Start of Material provided
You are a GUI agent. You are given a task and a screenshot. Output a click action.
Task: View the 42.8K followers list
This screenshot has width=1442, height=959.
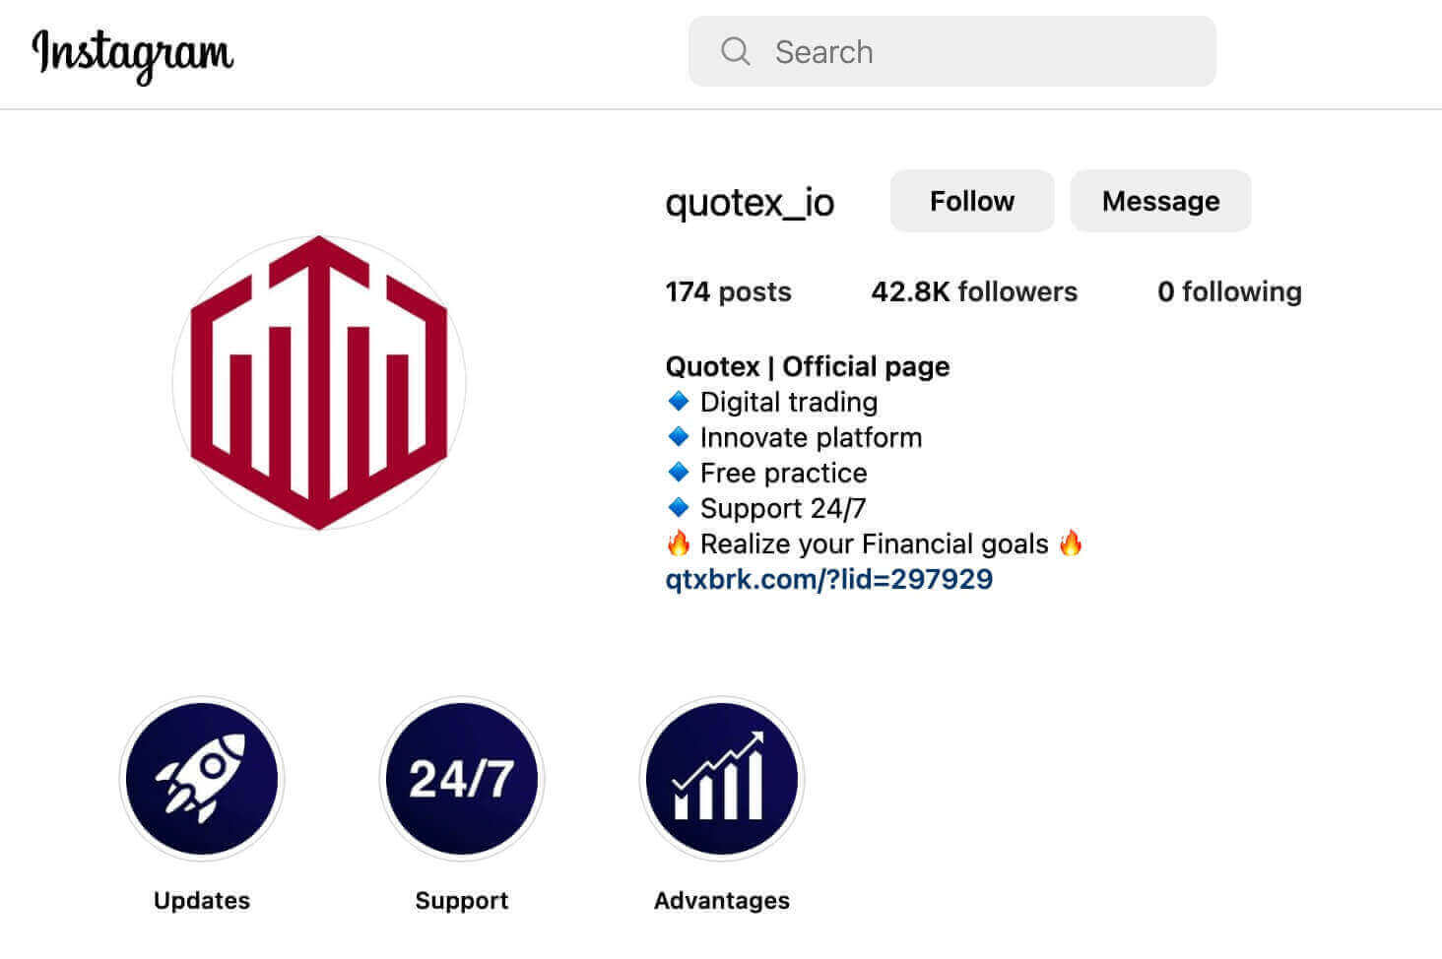[974, 291]
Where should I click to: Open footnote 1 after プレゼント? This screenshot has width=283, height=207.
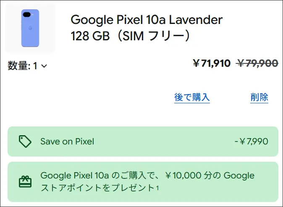click(x=157, y=188)
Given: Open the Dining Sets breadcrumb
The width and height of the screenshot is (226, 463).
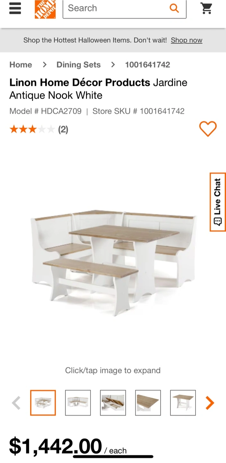Looking at the screenshot, I should [79, 65].
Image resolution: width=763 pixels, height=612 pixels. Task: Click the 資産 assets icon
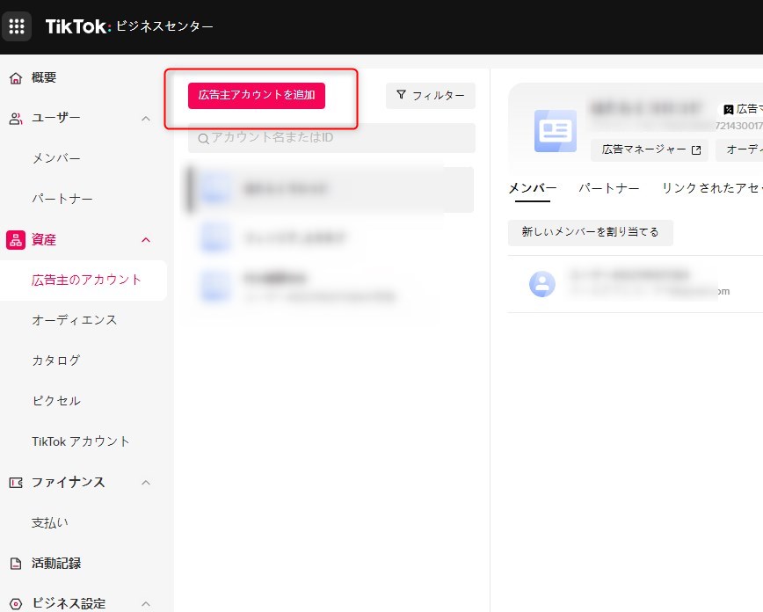tap(16, 240)
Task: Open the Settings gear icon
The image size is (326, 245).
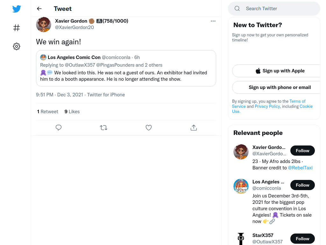Action: (17, 46)
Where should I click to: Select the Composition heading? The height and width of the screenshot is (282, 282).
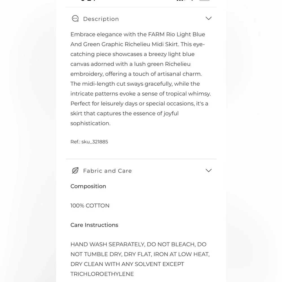point(88,186)
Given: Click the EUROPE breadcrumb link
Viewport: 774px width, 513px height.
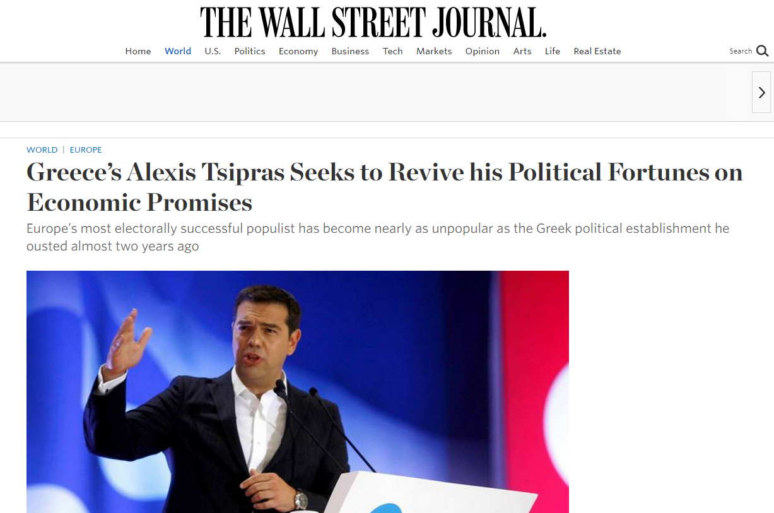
End of Material provided
:: Exercise aim ::
Could you output exactly the lines above, from the line with "The width and" up to and including the line with "Task: Open the Settings gear icon", and nothing else, skipping the pictures?

:: Answer box ::
The width and height of the screenshot is (226, 463).
Looking at the screenshot, I should [79, 65].
Image resolution: width=763 pixels, height=612 pixels. Task: Click the 資産 assets icon
tap(16, 240)
Task: Open the Settings gear icon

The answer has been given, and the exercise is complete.